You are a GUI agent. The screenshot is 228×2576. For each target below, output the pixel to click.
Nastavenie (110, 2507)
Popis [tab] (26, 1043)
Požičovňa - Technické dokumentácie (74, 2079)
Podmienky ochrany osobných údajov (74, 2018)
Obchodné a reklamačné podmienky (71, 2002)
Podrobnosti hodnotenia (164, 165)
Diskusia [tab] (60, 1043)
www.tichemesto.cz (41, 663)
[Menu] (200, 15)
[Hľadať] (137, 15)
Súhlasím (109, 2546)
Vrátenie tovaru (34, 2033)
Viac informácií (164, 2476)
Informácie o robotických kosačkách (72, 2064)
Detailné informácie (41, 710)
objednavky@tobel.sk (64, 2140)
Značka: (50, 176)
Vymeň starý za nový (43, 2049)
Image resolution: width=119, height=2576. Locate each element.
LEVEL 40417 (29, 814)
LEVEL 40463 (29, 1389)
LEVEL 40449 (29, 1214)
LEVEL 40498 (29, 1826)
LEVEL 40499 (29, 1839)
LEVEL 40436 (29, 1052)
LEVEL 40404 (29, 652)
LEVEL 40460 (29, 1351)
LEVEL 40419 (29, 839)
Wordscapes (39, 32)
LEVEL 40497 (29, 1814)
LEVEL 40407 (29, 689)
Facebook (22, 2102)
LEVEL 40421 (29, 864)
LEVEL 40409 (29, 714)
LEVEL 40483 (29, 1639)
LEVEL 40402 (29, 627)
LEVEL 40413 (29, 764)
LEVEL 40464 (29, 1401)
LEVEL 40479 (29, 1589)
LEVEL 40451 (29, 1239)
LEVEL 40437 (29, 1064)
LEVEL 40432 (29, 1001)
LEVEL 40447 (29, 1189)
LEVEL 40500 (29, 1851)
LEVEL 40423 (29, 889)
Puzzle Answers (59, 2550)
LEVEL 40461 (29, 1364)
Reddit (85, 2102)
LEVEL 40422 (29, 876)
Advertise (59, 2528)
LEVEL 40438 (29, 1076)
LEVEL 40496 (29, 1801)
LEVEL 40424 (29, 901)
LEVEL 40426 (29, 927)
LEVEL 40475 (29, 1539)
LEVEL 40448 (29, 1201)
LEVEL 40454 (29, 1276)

***

* [Task to carry out]: In the entries, the line containing "Nastavenie (110, 2507)" and every line after it through the last are to be duplicated exactly, and no other line is to be included.

* [Response below]:
Nastavenie (110, 2507)
Popis [tab] (26, 1043)
Požičovňa - Technické dokumentácie (74, 2079)
Podmienky ochrany osobných údajov (74, 2018)
Obchodné a reklamačné podmienky (71, 2002)
Podrobnosti hodnotenia (164, 165)
Diskusia [tab] (60, 1043)
www.tichemesto.cz (41, 663)
[Menu] (200, 15)
[Hľadať] (137, 15)
Súhlasím (109, 2546)
Vrátenie tovaru (34, 2033)
Viac informácií (164, 2476)
Informácie o robotických kosačkách (72, 2064)
Detailné informácie (41, 710)
objednavky@tobel.sk (64, 2140)
Značka: (50, 176)
Vymeň starý za nový (43, 2049)
Image resolution: width=119, height=2576. Locate each element.
LEVEL 40417 (29, 814)
LEVEL 40463 (29, 1389)
LEVEL 40449 (29, 1214)
LEVEL 40498 (29, 1826)
LEVEL 40499 (29, 1839)
LEVEL 40436 (29, 1052)
LEVEL 40404 (29, 652)
LEVEL 40460 (29, 1351)
LEVEL 40419 (29, 839)
Wordscapes (39, 32)
LEVEL 40497 (29, 1814)
LEVEL 40407 (29, 689)
Facebook (22, 2102)
LEVEL 40421 (29, 864)
LEVEL 40409 (29, 714)
LEVEL 40483 (29, 1639)
LEVEL 40402 (29, 627)
LEVEL 40413 (29, 764)
LEVEL 40464 (29, 1401)
LEVEL 40479 (29, 1589)
LEVEL 40451 (29, 1239)
LEVEL 40437 (29, 1064)
LEVEL 40432 (29, 1001)
LEVEL 40447 (29, 1189)
LEVEL 40500 (29, 1851)
LEVEL 40423 (29, 889)
Puzzle Answers (59, 2550)
LEVEL 40461 (29, 1364)
Reddit (85, 2102)
LEVEL 40422 (29, 876)
Advertise (59, 2528)
LEVEL 40438 (29, 1076)
LEVEL 40496 (29, 1801)
LEVEL 40424 (29, 901)
LEVEL 40426 (29, 927)
LEVEL 40475 (29, 1539)
LEVEL 40448 (29, 1201)
LEVEL 40454 (29, 1276)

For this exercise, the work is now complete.